US digital music sales will more than double this year, analysts claim.

JupiterResearch announced its new projections yesterday at the Jupiter Plug.IN Conference and Expo 2004. It anticipates that sales will reach more than $270 million in 2004, and will grow to reach $1.7 billion in 2009, the report claims. This equals 12 per cent of consumer music spending. Previous expectations from the company had anticipated 2009 sales of $3.3 billion.
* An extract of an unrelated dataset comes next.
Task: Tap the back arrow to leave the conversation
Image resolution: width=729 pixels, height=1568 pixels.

"While digital music will return the US music industry to growth after four years of deeply-declining sales, digital music will not replace CDs or bring music sales back to its 1999 peak," the analysts said.

Music as a commodity?

Jupiter also anticipates future success for subscription-based digital music services. Senior analyst and vice president David Card said: "The so-called celestial jukebox is in sight," but warned, "for now, it will appeal to music aficionados.

"The US music industry must manage digital music as one of a series of incremental revenue streams, one that is in the same scale as licensing, for example, ring-tones, games and advertising," he advised.

Is small beautiful?

The analysts also predict that MP3 player shipments will grow over 50 per cent in 2004, exceeding 5 million units. Shipments are anticipated to grow almost 50 per cent per year for the next several years.
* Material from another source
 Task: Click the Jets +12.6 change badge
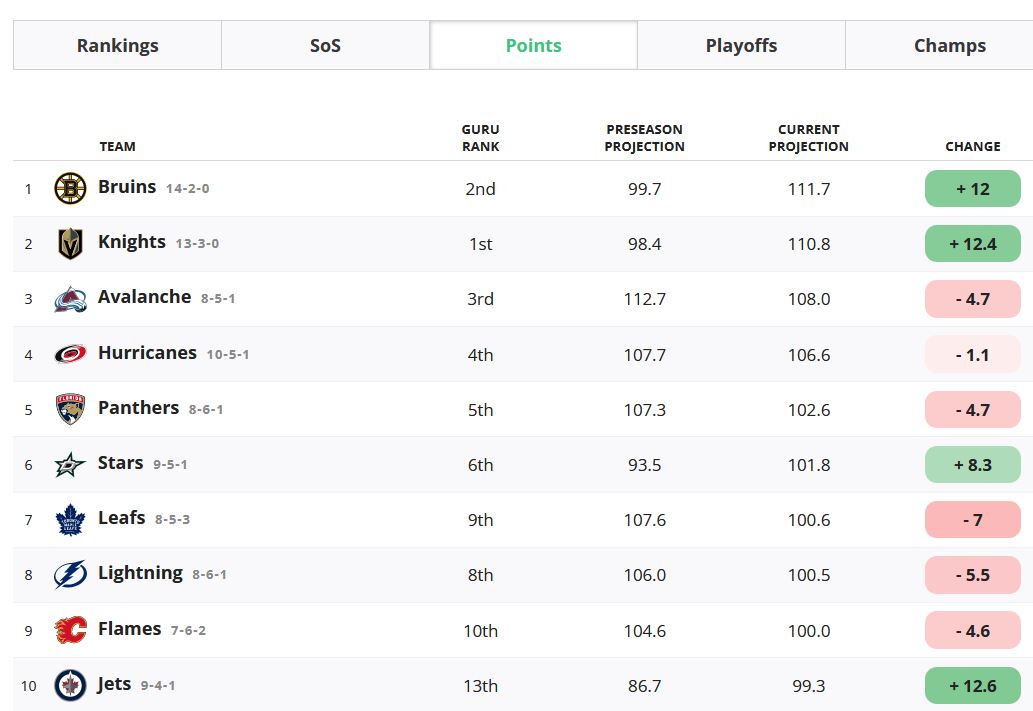(x=972, y=685)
In a move that may cast a cloud on Apple's strategy for the market as seen so far, JupterResearch vice president and research director Michael Gartenberg said: "A lot of the action in hard-drive-based devices will be at the low end in terms of price and capacity".

Gartenberg added: "JupiterResearch surveys show that 77 per cent of consumers who would purchase a portable music player would want no more than 1,000 songs on a player at any given time, regardless of the size of their music collection".